::: Information shown :::

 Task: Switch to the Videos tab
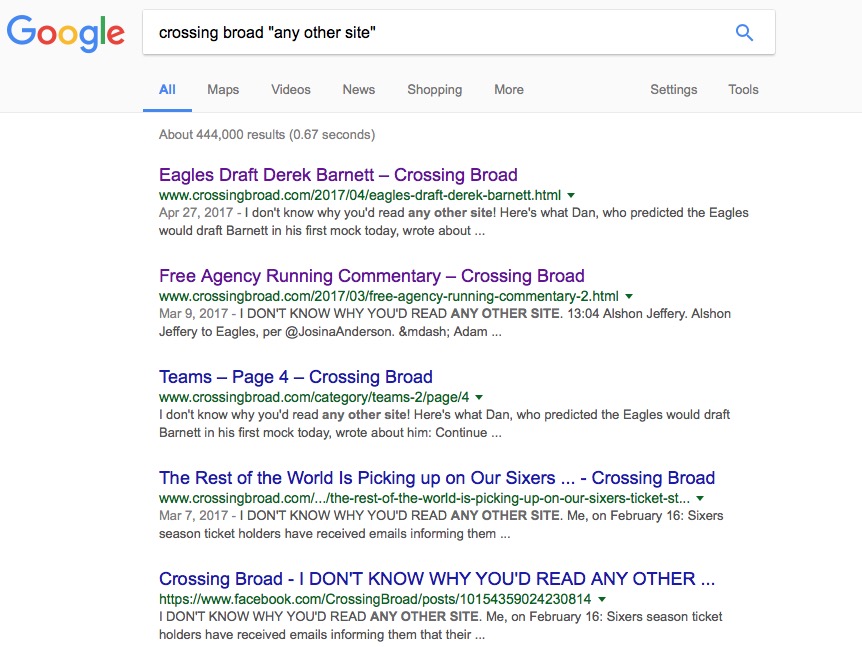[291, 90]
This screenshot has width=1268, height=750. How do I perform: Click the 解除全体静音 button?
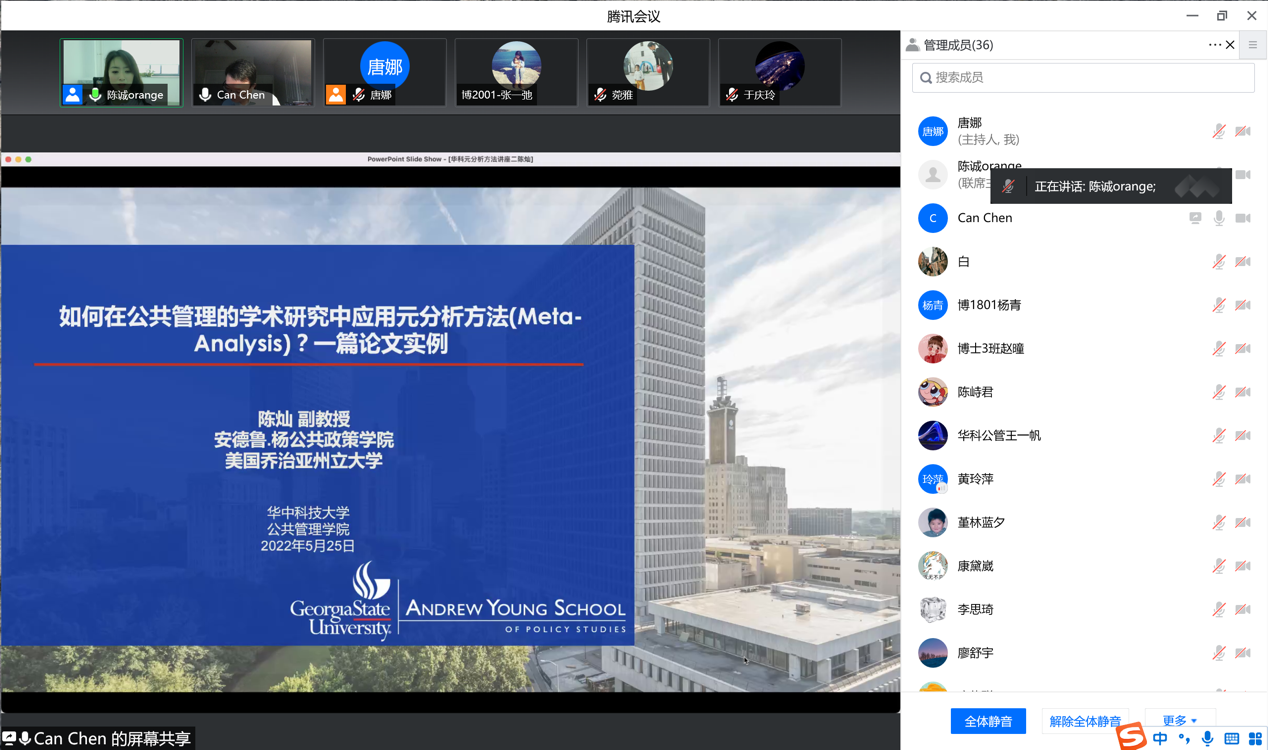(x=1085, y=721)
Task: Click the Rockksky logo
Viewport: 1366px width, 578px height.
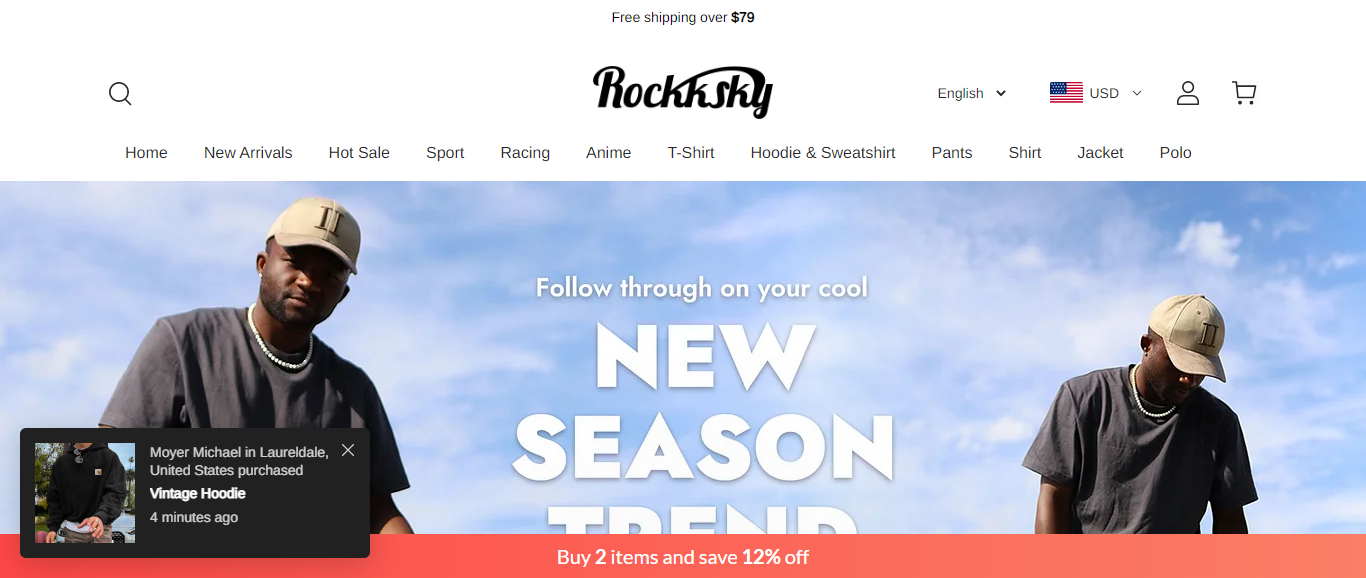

:::

Exercise instructions: Copy each entry exactly, with no pictures.

Your response:
 Task: Switch to the Videos tab
[291, 90]
This screenshot has width=1268, height=750. How do I perform: Click the 解除全体静音 button?
(x=1085, y=721)
Task: Click the Rockksky logo
Viewport: 1366px width, 578px height.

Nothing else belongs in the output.